How many time constants will elapse before the energy stored in the capacitor reaches half of its equilibrium value in a charging RC circuit?

#### Solution

The equilibrium value of energy in a capacitor,

\[U = \frac{1}{2}\frac{Q^2}{C},\] where *Q *is the steady state charge.

Let *q* be the charge for which energy reaches half its equilibrium. Then,

\[\frac{1}{2}\frac{q^2}{C} = \frac{1}{2}U\]

\[ \Rightarrow \frac{1}{2}\frac{q^2}{C} = \frac{1}{2}\left( \frac{1}{2}\frac{Q^2}{C} \right)\]

\[ \Rightarrow q = \sqrt{\frac{Q^2}{2}}\]

The growth of charge in a capacitor,

\[q = Q\left( 1 - e^{- \frac{t}{RC}} \right)\]

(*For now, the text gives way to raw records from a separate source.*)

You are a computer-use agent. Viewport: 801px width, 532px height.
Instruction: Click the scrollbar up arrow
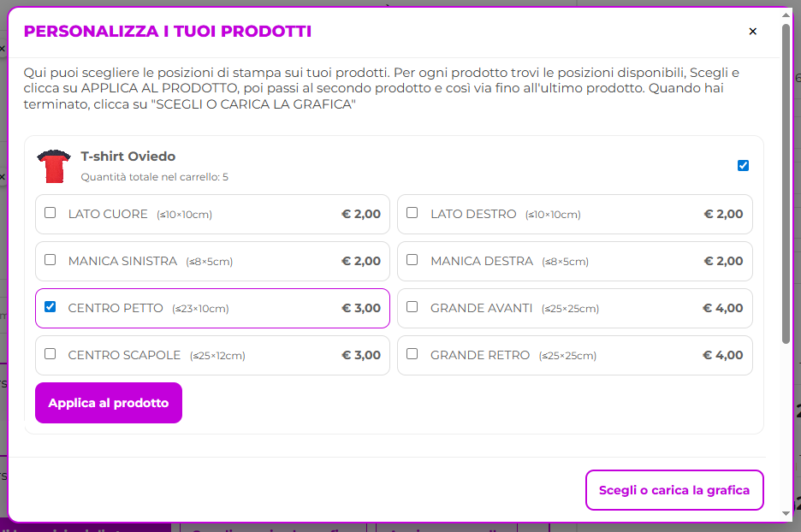pos(786,15)
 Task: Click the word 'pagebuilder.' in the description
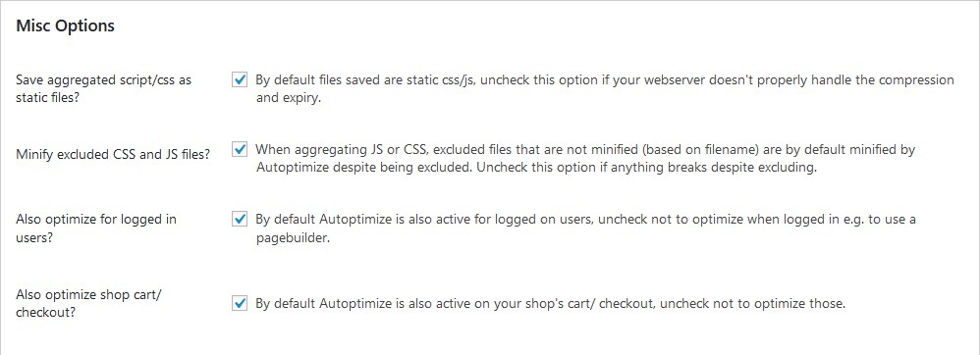pyautogui.click(x=293, y=238)
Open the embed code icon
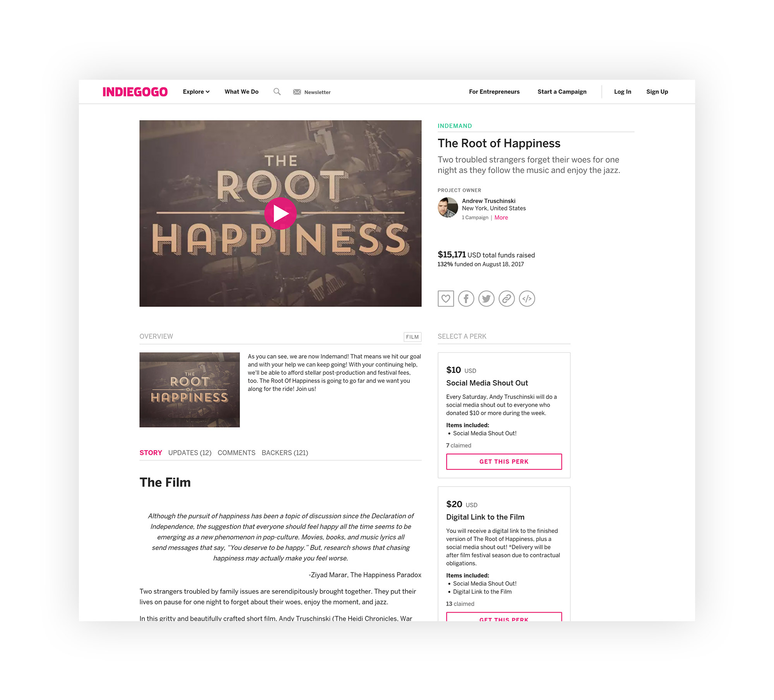This screenshot has height=700, width=774. click(x=527, y=299)
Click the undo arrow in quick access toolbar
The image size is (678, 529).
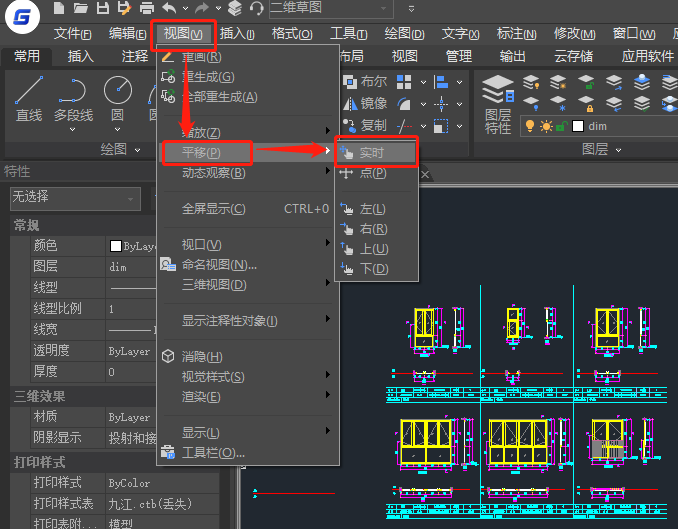[x=169, y=8]
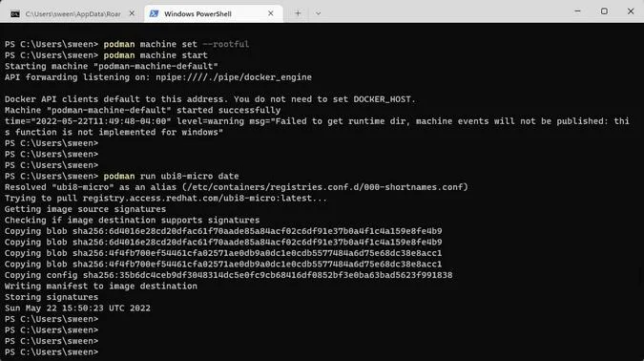Click the Command Prompt icon on first tab
The image size is (644, 361).
point(15,14)
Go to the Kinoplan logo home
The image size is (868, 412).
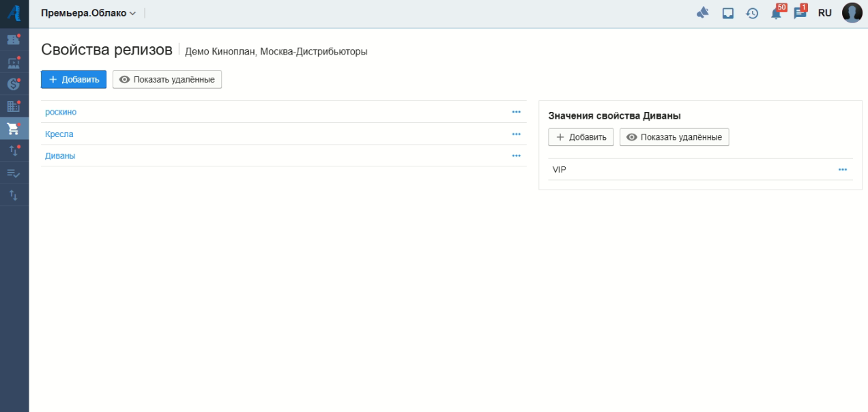click(14, 13)
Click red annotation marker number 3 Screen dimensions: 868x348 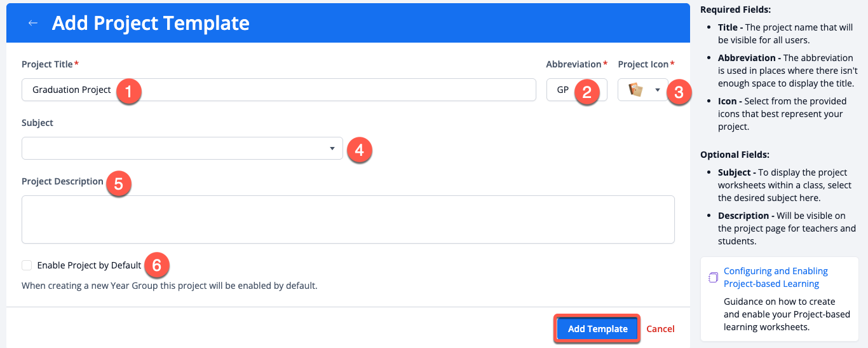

\[ \because q = \sqrt{\frac{Q^2}{2} ,}\]

\[ \sqrt{\frac{Q^2}{2}} = Q\left( 1 - e^{- \frac{t}{RC}} \right)\]

\[ \Rightarrow \frac{Q}{\sqrt{2}} = Q\left( 1 - e^{- \frac{t}{RC}} \right)\]

\[ \Rightarrow e^{- \frac{t}{RC}} = \left( 1 - \frac{1}{\sqrt{2}} \right)\]

\[ \Rightarrow - \frac{t}{RC} = \ln\left( 1 - \frac{1}{\sqrt{2}} \right)\]

Let t = nRC

\[So, - \frac{nRC}{RC} = \ln\left( 1 - \frac{1}{\sqrt{2}} \right)\]

\[ \Rightarrow n = 1 . 23\]